Copie o texto citado, sobre o investimento em energias renováveis, do começo ao fim, sem mudar nada.
**** Texto citado ****
Christophers corrige aqueles que chama de “discípulos do custo [renovável] baixo”, ao levar a sério as implicações mais amplas dos seus argumentos. Desde que muitos assumiram que energias renováveis “baratas” significa que são agora mais “competitivas” em relação à energia dos combustíveis fósseis, os críticos apontaram para outras explicações não econômicas para a escala relativamente fraca da penetração desse tipo de energia (por exemplo, o poder político dos gigantes dos combustíveis fósseis, ou a falta de planejamento elétrico para integrar energias renováveis na rede).
Christophers não nega que estas forças mais políticas desempenhem o seu papel, mas argumenta que a economia ainda coloca barreiras básicas ao investimento, apesar de toda a ostentação de custos ou preços baixos. De acordo com Christophers, o obstáculo central é “o lucro esperado: o lucro que uma entidade que planeja um investimento comercial em nova capacidade solar ou eólica espera poder obter em virtude desse investimento”.
Para Christophers, o foco equivocado no preço barato das energias renováveis reflete a essência da economia neoclássica, com a sua fixação na oferta, na procura e nos custos marginais. Teoricamente, ele se baseia mais na tradição da economia política clássica – como Karl Marx, cuja definição de capital como M-D-M’ coloca o lucro no centro. Ele também se baseia em Anwar Shaikh, cujo trabalho, “ao contrário do neoclassicismo do lado da oferta ou do keynesianismo do lado da procura”, implanta o que ele chama de teoria do capitalismo do “lado do lucro”.
Com estas ferramentas teóricas, Christophers explica sistematicamente por que razão o investimento em energias renováveis continua a ser pouco atraente para o capital, recorrendo em particular à sua pesquisa sobre os capitalistas de quem os promotores de energias renováveis dependem para obter financiamento. Ele chama o financiamento de “ponto de estrangulamento final” que determina se os projetos renováveis serão efetivados.
**** Dados fornecidos ****
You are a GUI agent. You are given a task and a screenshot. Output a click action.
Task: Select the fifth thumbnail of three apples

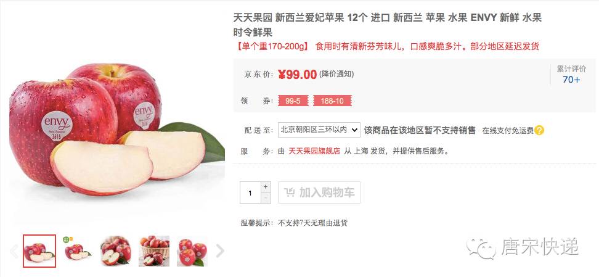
****
Resposta:
Christophers corrige aqueles que chama de “discípulos do custo [renovável] baixo”, ao levar a sério as implicações mais amplas dos seus argumentos. Desde que muitos assumiram que energias renováveis “baratas” significa que são agora mais “competitivas” em relação à energia dos combustíveis fósseis, os críticos apontaram para outras explicações não econômicas para a escala relativamente fraca da penetração desse tipo de energia (por exemplo, o poder político dos gigantes dos combustíveis fósseis, ou a falta de planejamento elétrico para integrar energias renováveis na rede).
Christophers não nega que estas forças mais políticas desempenhem o seu papel, mas argumenta que a economia ainda coloca barreiras básicas ao investimento, apesar de toda a ostentação de custos ou preços baixos. De acordo com Christophers, o obstáculo central é “o lucro esperado: o lucro que uma entidade que planeja um investimento comercial em nova capacidade solar ou eólica espera poder obter em virtude desse investimento”.
Para Christophers, o foco equivocado no preço barato das energias renováveis reflete a essência da economia neoclássica, com a sua fixação na oferta, na procura e nos custos marginais. Teoricamente, ele se baseia mais na tradição da economia política clássica – como Karl Marx, cuja definição de capital como M-D-M’ coloca o lucro no centro. Ele também se baseia em Anwar Shaikh, cujo trabalho, “ao contrário do neoclassicismo do lado da oferta ou do keynesianismo do lado da procura”, implanta o que ele chama de teoria do capitalismo do “lado do lucro”.
Com estas ferramentas teóricas, Christophers explica sistematicamente por que razão o investimento em energias renováveis continua a ser pouco atraente para o capital, recorrendo em particular à sua pesquisa sobre os capitalistas de quem os promotores de energias renováveis dependem para obter financiamento. Ele chama o financiamento de “ponto de estrangulamento final” que determina se os projetos renováveis serão efetivados.